March 1, 2002, Grain Valley, MO -- A U.S. District Court Judge has denied a motion by Arctic Express, Inc. to reverse an earlier court decision granting class certification in the case brought against it by the Owner-Operator Independent Drivers Association (OOIDA).
On Feb. 26, U.S. District Court Judge Algenon L. Marbley (for the Southern District of Ohio, Eastern Division) ruled that Arctic Express had presented no new evidence or argument that would justify reversing the class certification he had granted in September, 2001.
In his written order, Judge Marbley stated Arctic's motion was "simply a rehash of old arguments and failed to demonstrate a clear error of law." OOIDA, with members Carl Harp, Garvin Keith Roberts and Michael Wiese, filed suit against Arctic Express Inc. of Hilliard, OH, and its affiliate truck leasing company, D & A Associates LTD, claiming violations of the federal truth-in-leasing regulations.

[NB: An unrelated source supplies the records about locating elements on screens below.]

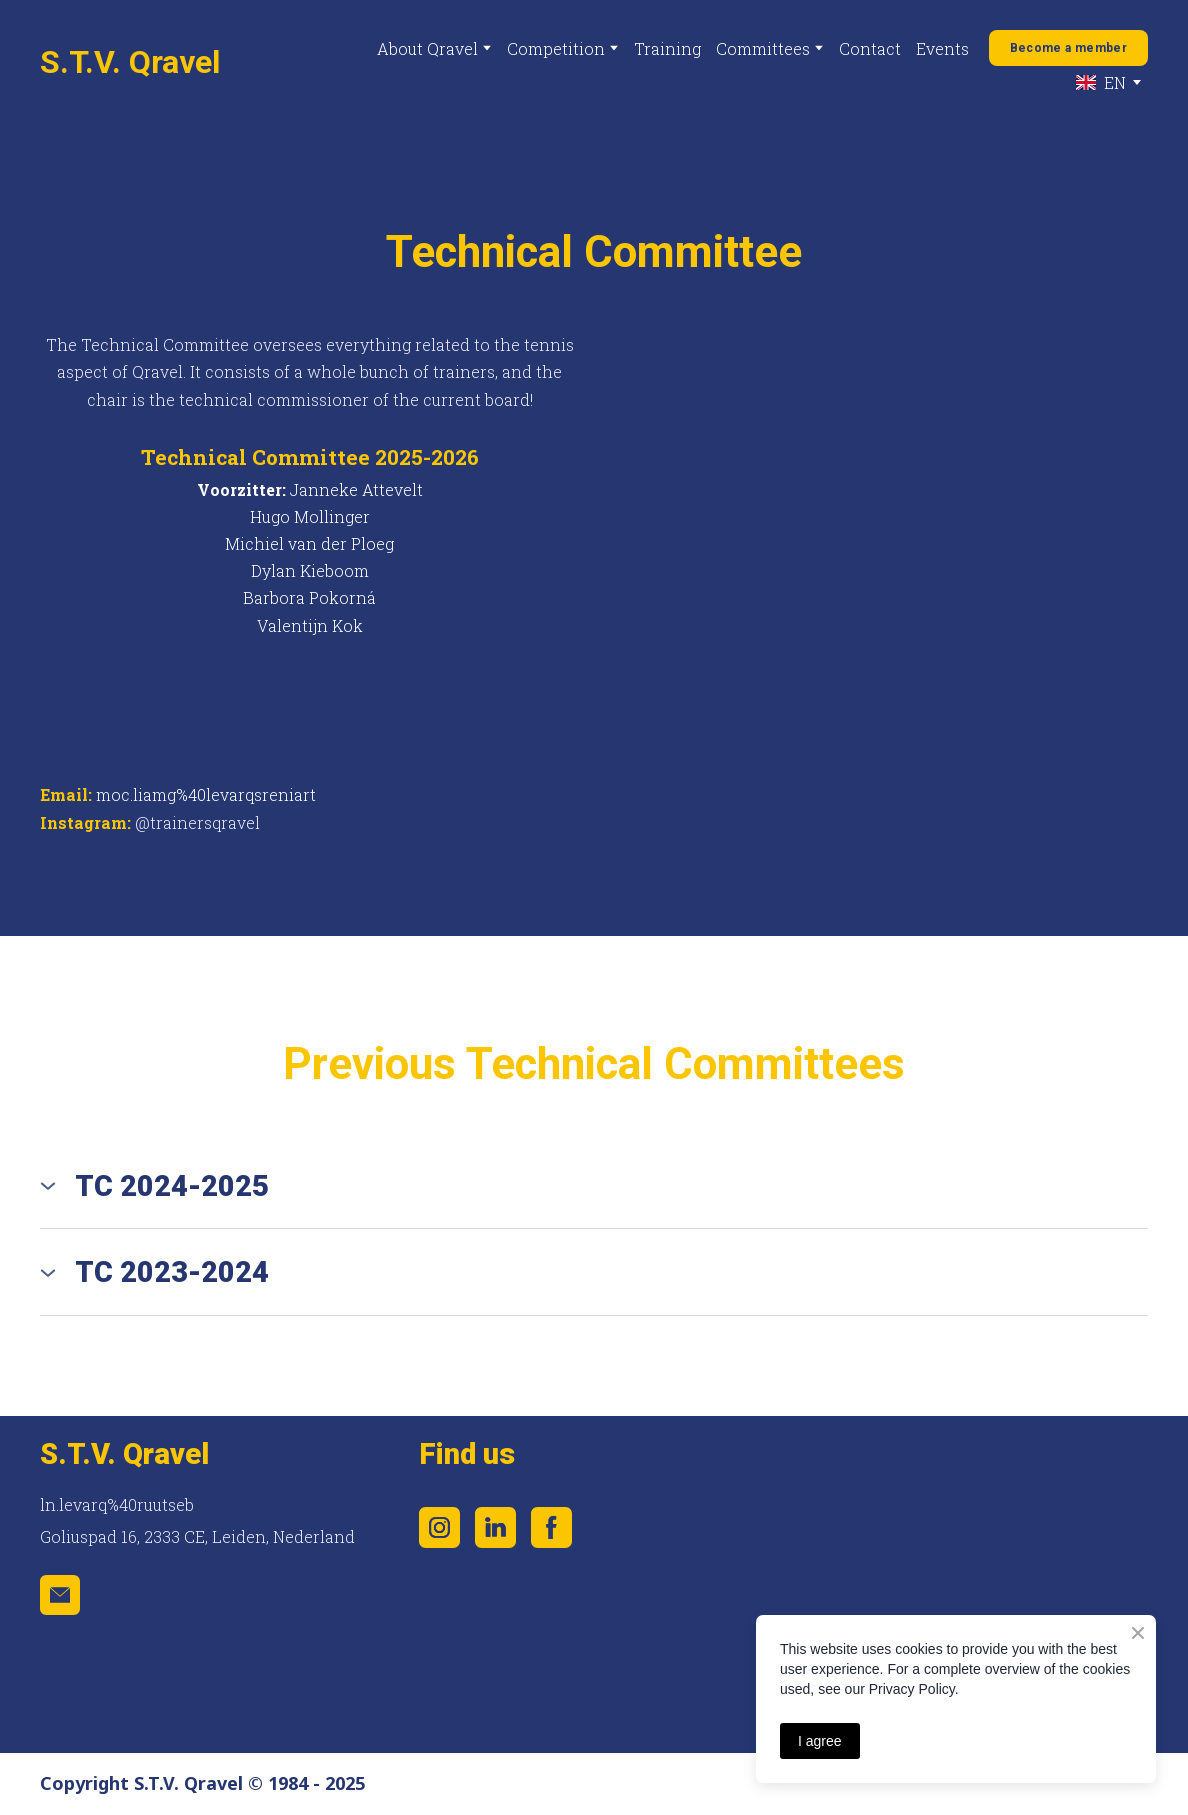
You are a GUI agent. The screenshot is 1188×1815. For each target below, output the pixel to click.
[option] (1101, 82)
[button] (1068, 48)
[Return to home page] (130, 62)
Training (667, 48)
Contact (870, 48)
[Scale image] (847, 1458)
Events (942, 48)
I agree (820, 1741)
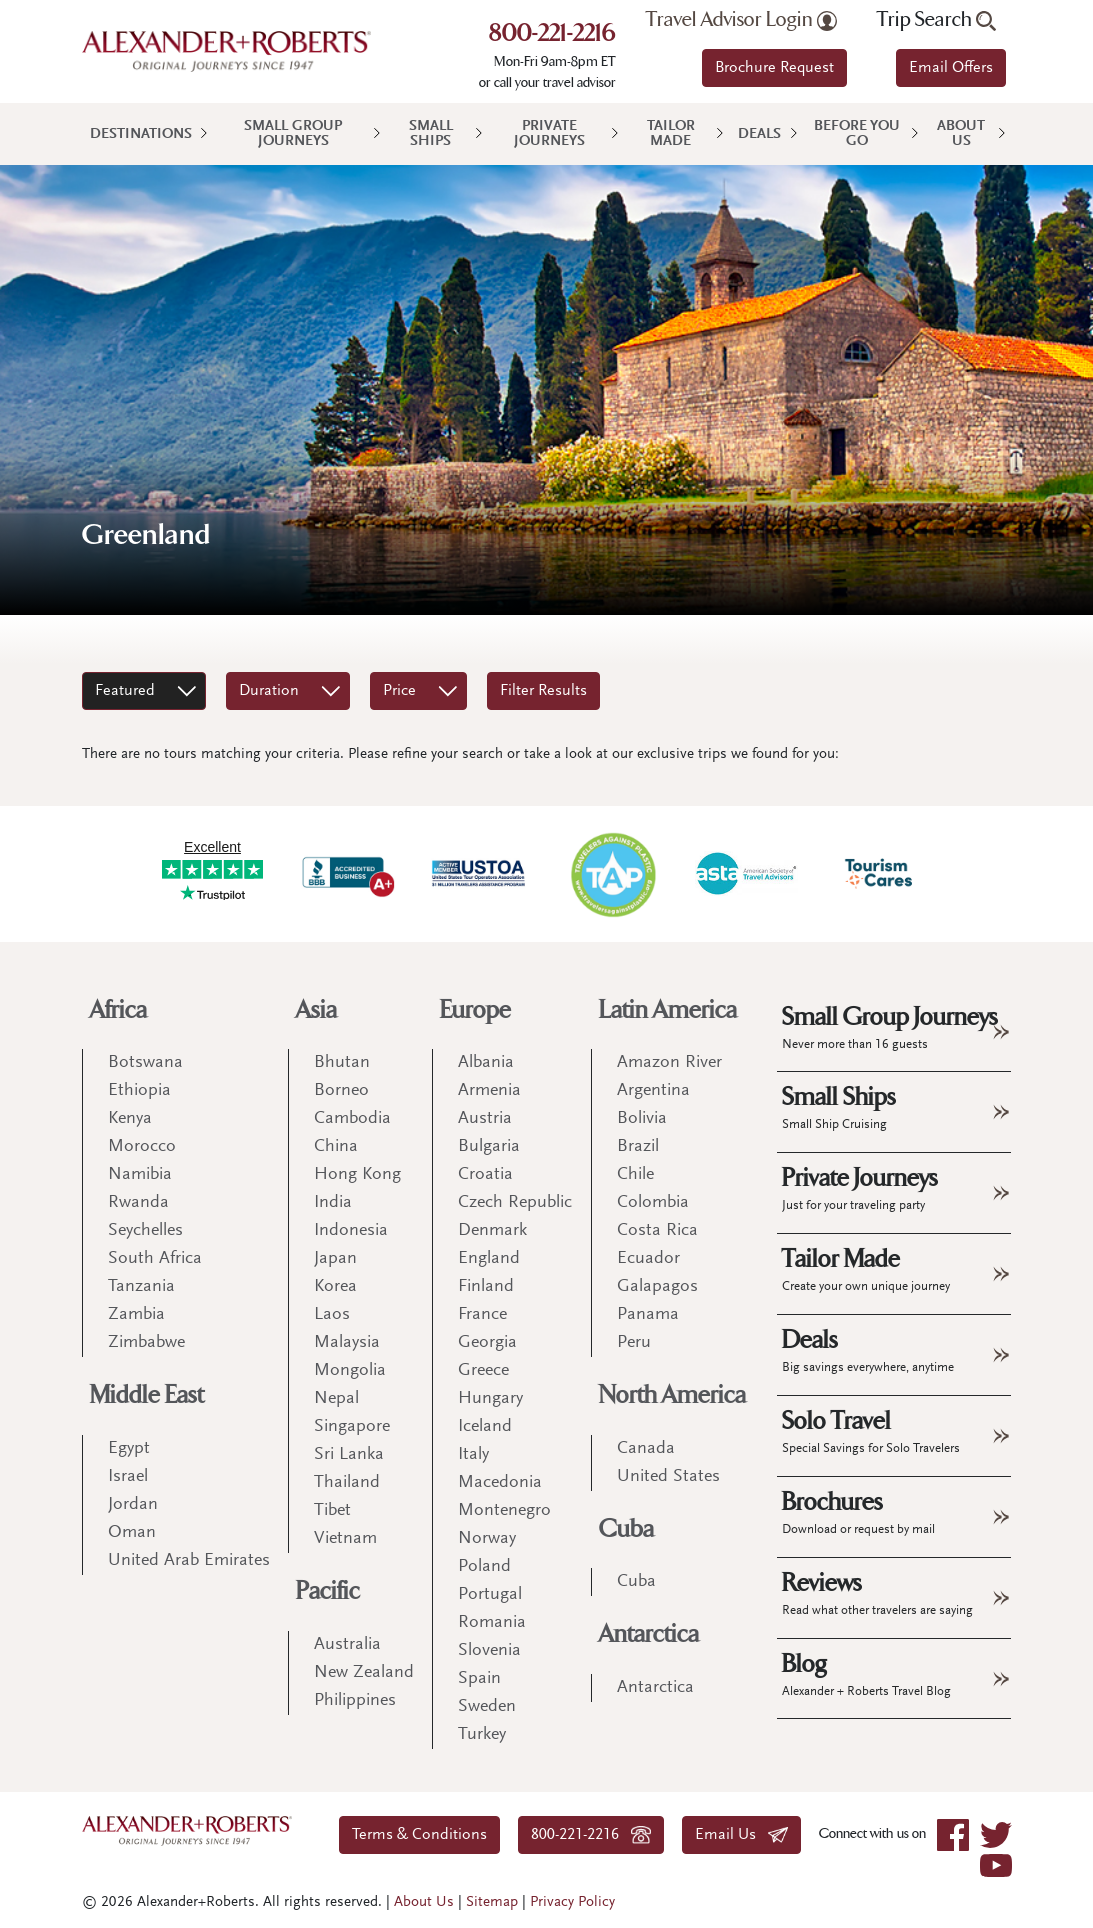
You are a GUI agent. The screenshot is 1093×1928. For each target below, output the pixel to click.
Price (399, 691)
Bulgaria (489, 1147)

At issue is the allegation Arctic failed to return escrow accounts after the termination of the owner-operators' leases. The class is estimated to potentially include as many as 2,000 owner-operators. In another case involving violations of the federal leasing regulations, this one against New Prime Inc., OOIDA is preparing to file an appeal against a ruling denying its motion for class certification in that case.
On Feb. 25, the U.S. District Court for the Western District of Missouri ruled against OOIDA's request that a class be certified to combine all of the owner-operators affected by Prime's alleged truth-in-leasing violations into one lawsuit. The court denied the class certification despite broad agreement with OOIDA on virtually all prerequisites needed to obtain certification of a class.The proposed class would consist of as many as 10,000 owner-operators throughout the United States.The court agreed with OOIDA that the large number of owner-operators who had claims against Prime weighed in favor of class certification.

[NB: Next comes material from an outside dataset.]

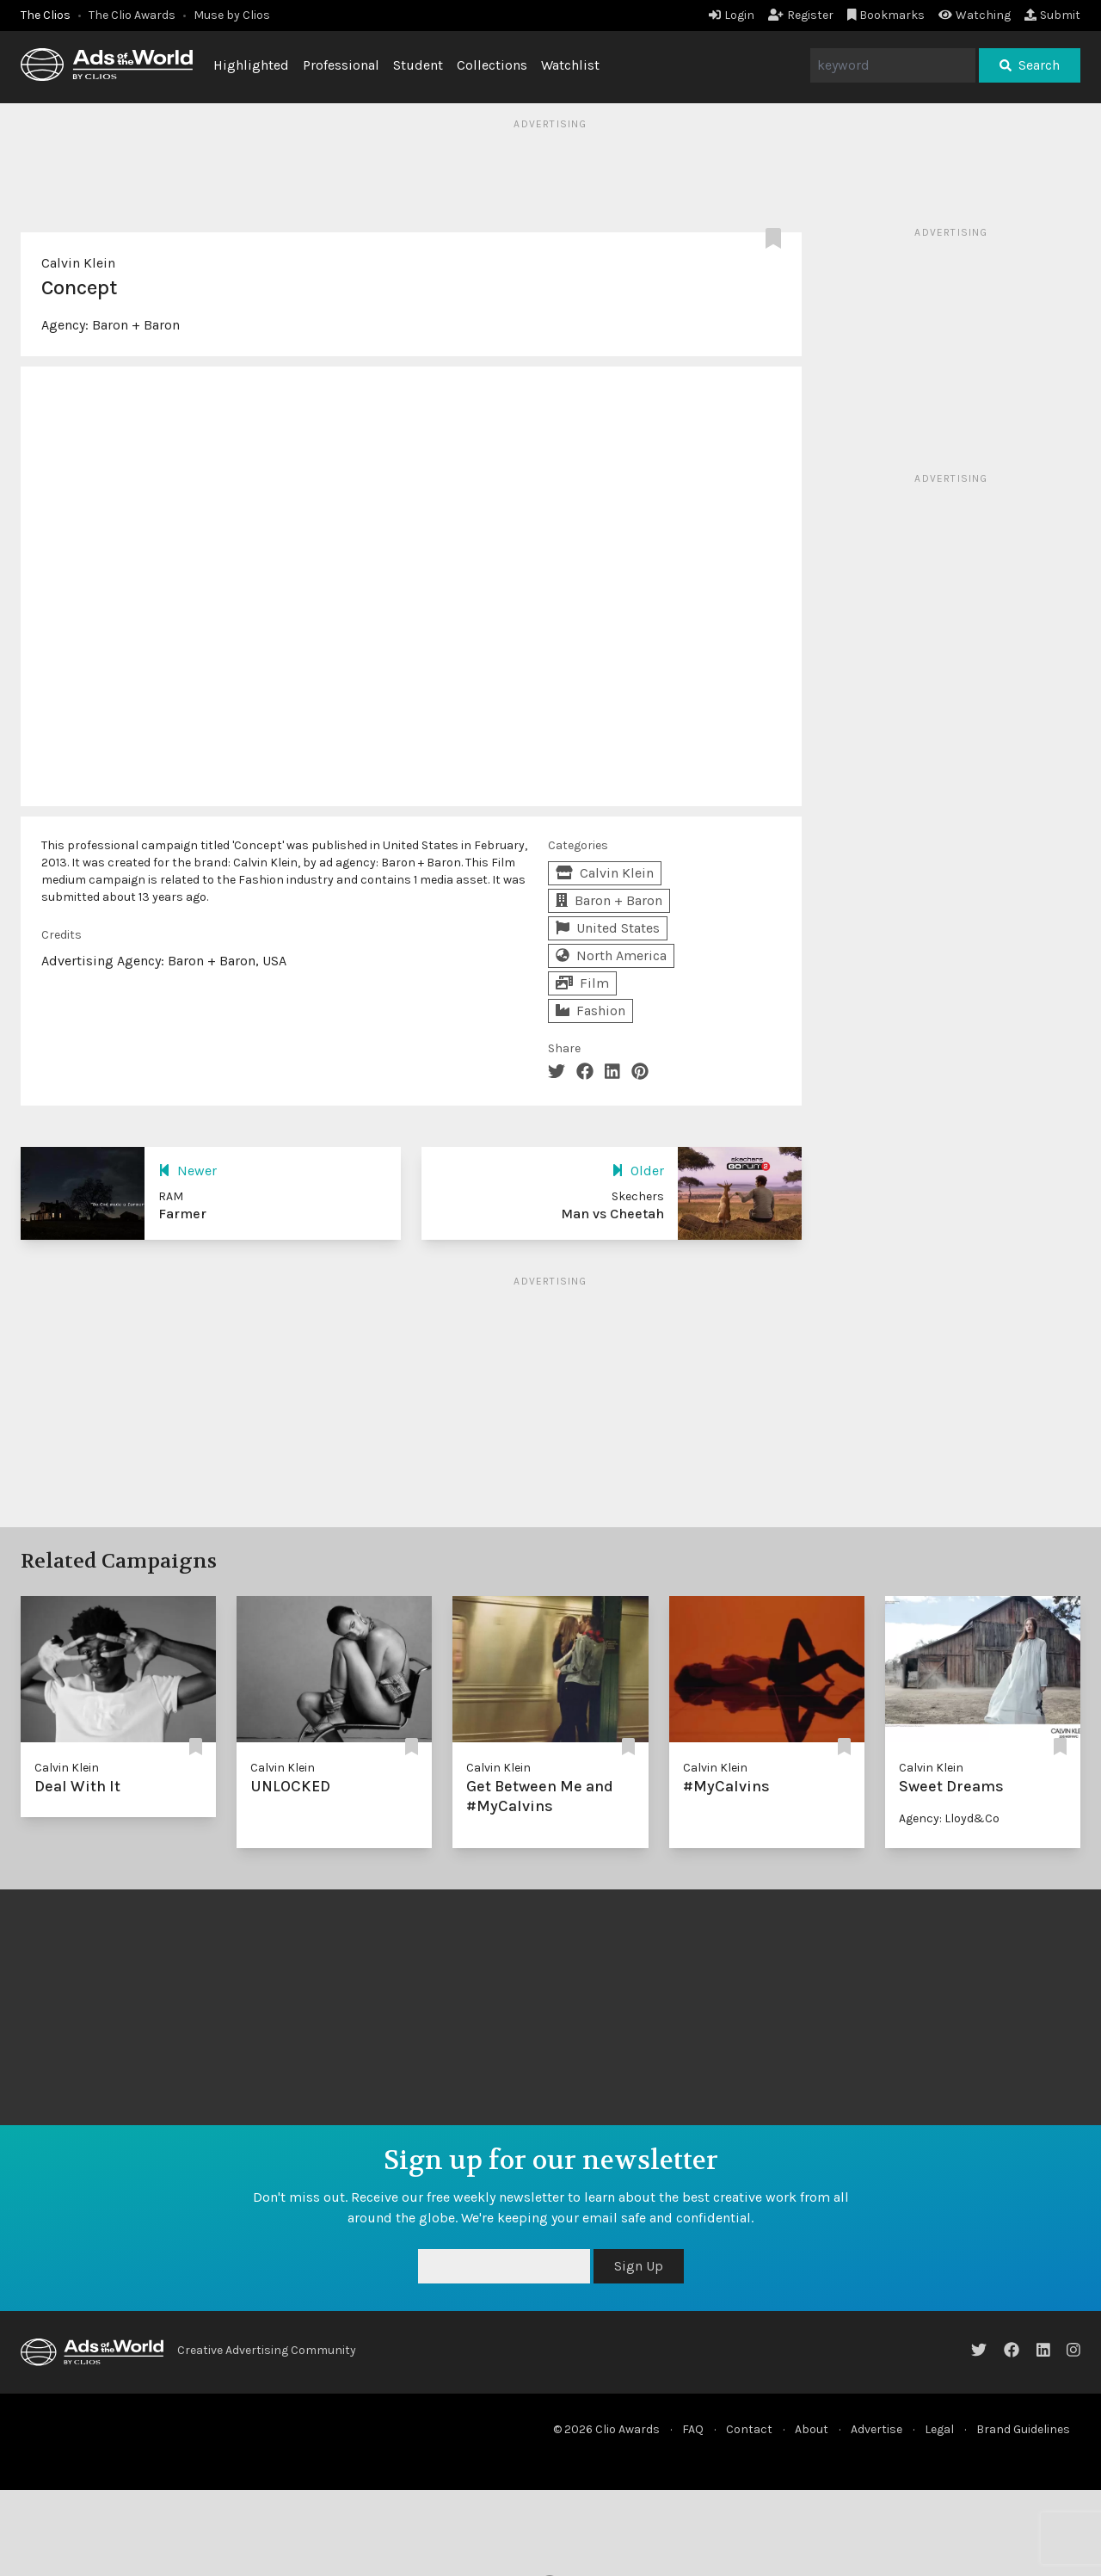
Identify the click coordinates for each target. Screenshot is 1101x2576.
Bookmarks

The court agreed with OOIDA that the lawsuit and "alleged common course of conduct on the part of Prime" was sufficient to certify the class. It agreed with OOIDA that the claims brought in the case were sufficiently typical to warrant the certification of a class action and it also agreed the class certification could not be defeated on the ground Prime had counter-claims against the absent class members.

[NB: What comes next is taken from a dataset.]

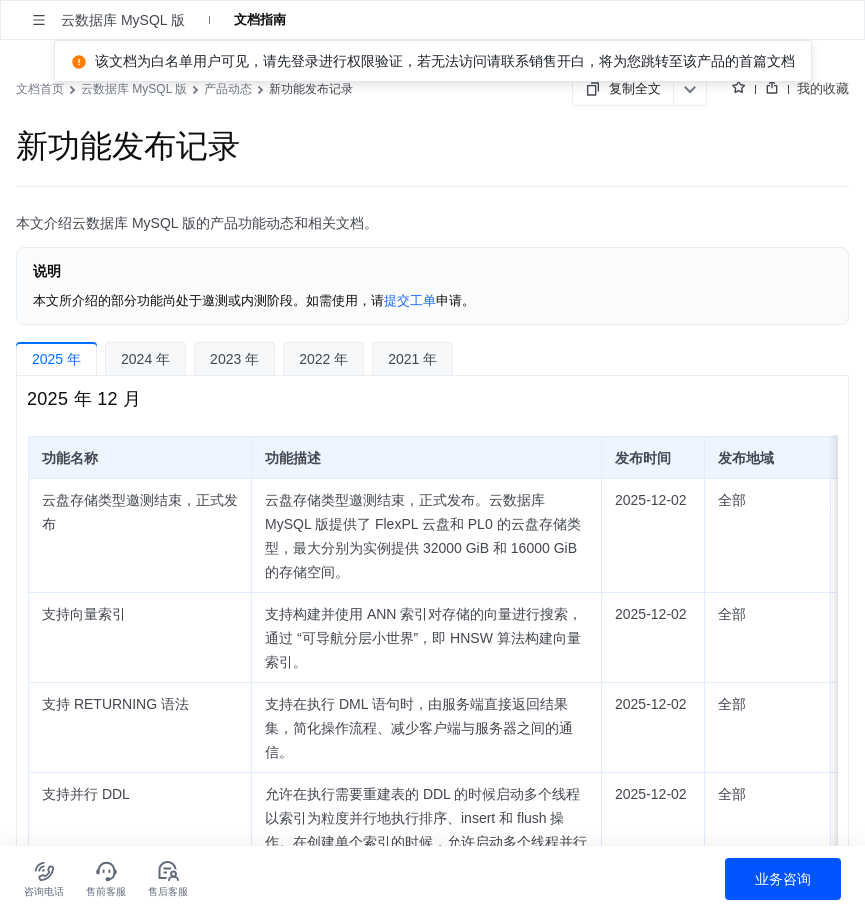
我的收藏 (823, 88)
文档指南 (260, 19)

In his ruling, U.S. District Court Dean Whipple denied the motion for class certification on the ground that certifying a class of owner-operators "would entitle the defendants to present individualized proof of offsets, advances and maintenance expenses charged to the owner-operators accounts to determine whether any escrow funds remained to which the owner-operators may be entitled." OOIDA President Jim Johnston said, "We don't believe the court's stated grounds are sufficient to effectively scuttle the right of a whole class to enforce the truth-in-leasing regulations. It's difficult to understand how the court can agree with us on all the criteria needed to meet class certification and yet still withhold granting it." Johnston went on to add, "We believe that this order contains legal error, especially when considering the precedents we have established in other district courts' granting class certification in similar cases.
This is certainly not the last word on this issue and OOIDA will appeal it immediately. We have faith in the court and we have faith in the judicial process, and we believe a class of owner-operators will ultimately be certified in this case."